In light of this decision and the Department of Labor’s recent issuance of a final rule on the new safe harbor for the electronic delivery of retirement plan notices, plan sponsors will want to consider how this safe harbor might help them satisfy the actual knowledge standard set forth in Intel. (For more information on the final rule, please see our article “At Last! DOL Issues New Electronic Disclosure Safe Harbor for Retirement Plans”).

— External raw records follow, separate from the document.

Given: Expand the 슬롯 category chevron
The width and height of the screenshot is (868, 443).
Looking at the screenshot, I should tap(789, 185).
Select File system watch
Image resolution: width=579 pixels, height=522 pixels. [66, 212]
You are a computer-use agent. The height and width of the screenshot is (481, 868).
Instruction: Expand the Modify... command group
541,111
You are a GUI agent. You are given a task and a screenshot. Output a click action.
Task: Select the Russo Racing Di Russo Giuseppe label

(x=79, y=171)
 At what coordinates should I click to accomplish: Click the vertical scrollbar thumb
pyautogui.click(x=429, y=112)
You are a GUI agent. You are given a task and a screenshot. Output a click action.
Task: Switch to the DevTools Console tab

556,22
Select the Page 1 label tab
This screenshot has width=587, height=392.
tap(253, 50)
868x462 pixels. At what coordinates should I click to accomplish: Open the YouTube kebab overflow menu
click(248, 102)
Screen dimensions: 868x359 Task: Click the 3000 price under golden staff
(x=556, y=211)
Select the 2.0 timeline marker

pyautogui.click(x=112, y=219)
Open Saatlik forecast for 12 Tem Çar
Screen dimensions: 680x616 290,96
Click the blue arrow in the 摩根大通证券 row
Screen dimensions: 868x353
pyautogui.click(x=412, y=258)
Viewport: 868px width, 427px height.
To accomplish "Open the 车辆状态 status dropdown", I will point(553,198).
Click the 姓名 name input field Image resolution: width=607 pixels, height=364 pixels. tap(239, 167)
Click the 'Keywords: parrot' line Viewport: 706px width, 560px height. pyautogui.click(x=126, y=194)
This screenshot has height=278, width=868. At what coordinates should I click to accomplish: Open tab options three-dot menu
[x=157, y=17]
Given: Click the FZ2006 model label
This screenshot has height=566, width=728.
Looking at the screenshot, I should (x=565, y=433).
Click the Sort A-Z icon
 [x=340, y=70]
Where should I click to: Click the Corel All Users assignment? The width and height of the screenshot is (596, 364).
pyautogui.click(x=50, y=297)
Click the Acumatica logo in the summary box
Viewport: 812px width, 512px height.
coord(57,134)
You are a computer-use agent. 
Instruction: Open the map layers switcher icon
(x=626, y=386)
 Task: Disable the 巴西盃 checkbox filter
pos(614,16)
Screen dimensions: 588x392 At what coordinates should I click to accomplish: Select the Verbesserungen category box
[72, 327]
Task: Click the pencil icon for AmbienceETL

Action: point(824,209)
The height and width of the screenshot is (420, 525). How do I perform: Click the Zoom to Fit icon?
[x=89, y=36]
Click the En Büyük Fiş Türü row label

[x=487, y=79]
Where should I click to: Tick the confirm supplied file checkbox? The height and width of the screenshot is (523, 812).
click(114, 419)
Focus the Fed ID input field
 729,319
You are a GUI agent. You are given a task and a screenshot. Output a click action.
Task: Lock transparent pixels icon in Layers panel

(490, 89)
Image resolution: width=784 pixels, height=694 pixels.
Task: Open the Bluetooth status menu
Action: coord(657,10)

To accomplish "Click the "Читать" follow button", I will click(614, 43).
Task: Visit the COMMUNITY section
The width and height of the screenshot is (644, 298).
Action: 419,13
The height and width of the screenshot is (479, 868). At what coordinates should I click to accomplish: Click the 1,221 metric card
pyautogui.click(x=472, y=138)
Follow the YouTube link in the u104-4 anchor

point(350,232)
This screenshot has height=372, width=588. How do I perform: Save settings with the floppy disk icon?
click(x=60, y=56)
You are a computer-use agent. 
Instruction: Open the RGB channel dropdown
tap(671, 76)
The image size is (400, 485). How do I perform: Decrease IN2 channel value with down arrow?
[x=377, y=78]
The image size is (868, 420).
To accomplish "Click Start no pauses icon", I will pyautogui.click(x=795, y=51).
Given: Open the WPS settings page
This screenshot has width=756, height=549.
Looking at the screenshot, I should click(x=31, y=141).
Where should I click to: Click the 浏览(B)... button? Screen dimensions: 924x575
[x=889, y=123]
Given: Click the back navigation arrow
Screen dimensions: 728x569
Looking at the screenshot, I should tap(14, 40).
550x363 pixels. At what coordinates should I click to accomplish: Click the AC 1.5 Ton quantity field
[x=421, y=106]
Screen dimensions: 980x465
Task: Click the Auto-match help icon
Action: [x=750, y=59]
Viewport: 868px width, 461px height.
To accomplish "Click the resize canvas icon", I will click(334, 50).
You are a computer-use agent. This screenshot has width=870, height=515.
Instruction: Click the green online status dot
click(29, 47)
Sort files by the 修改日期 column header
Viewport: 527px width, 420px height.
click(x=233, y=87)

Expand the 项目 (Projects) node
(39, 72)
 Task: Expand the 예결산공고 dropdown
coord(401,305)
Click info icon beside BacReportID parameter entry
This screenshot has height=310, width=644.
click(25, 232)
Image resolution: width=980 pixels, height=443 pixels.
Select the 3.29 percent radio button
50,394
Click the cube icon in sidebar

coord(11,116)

In the Intel case, plaintiff Sulyma worked for Intel and participated in two Intel retirement plans.  Sulyma brought suit against the Investment Policy Committee of these plans alleging that the plan fiduciaries breached their fiduciary duty by over-investing in certain alternative investments (hedge funds, private equity and commodities).  In its defense, Intel argued that Sulyma’s claim was barred by ERISA’s three-year statute of limitations because Sulyma was provided various ERISA-mandated disclosures about the plans’ alternative investments, giving him “actual knowledge” of the alleged breach of fiduciary duty more than three years prior to his filing of the lawsuit.  The district court ruled in Intel’s favor, finding that Sulyma’s claims were barred by the statute of limitations even if, as Sulyma argued, he did not “remember reviewing” the disclosures.  The Ninth Circuit reversed, holding that “actual knowledge” requires that the participant actually know the facts underlying his claim.

In unanimously upholding the Ninth Circuit’s decision, the Supreme Court focused on lay person and legal definitions and ERISA legislative intent to find that ERISA “requires more than evidence of disclosure alone…to meet §1113(2)’s ‘actual knowledge’ requirement, however, the plaintiff must in fact have become aware of that information.”  The Court took no position on the Ninth Circuit’s analysis of the question of what exactly a plaintiff must actually know about a defendant’s conduct and the relevant law in order for the shorter three-year limitation period to apply.

In addition, the Court specifically emphasized that “nothing in this opinion forecloses any of the ‘usual ways’ to prove actual knowledge” such as using of electronic records to show that a plaintiff viewed the relevant disclosures, and other evidence suggesting that the plaintiff took action in response to the information contained in them. The Court also made it clear that future plaintiffs could not claim lack of knowledge of such disclosures through “willful blindness” or false deposition testimony.

While the Court’s decision is a narrow one, it will likely make it more difficult for plan fiduciaries to succeed on a three-year statute of limitations defense.  However, qualified retirement plan sponsors and fiduciaries will want to consider whether the new electronic disclosure safe harbor might help them satisfy the actual knowledge standard set forth in Intel.  The DOL rule allows electronic delivery of any ERISA-required pension benefit plan notice, if specified requirements are met.  However, the new disclosure rule will not be helpful under the Intel decision unless it can be proven that the plaintiff actually read the disclosure being given out.

By delivering required ERISA notices and disclosures in accordance with the Final rule, it may be possible to better track a plan participant’s engagement with the disclosures such as the number of times a participant viewed the disclosure and for how long. In addition, it may also be worth adding an electronic acknowledgment or “scroll-wrap” feature with each disclosure, which would require a participant to acknowledge that they received and understand the information provided. Evidence of a participant’s acknowledgment of the disclosure might later serve as evidence in proving that the participant had “actual knowledge” and help reduce potential exposure to fiduciary liability.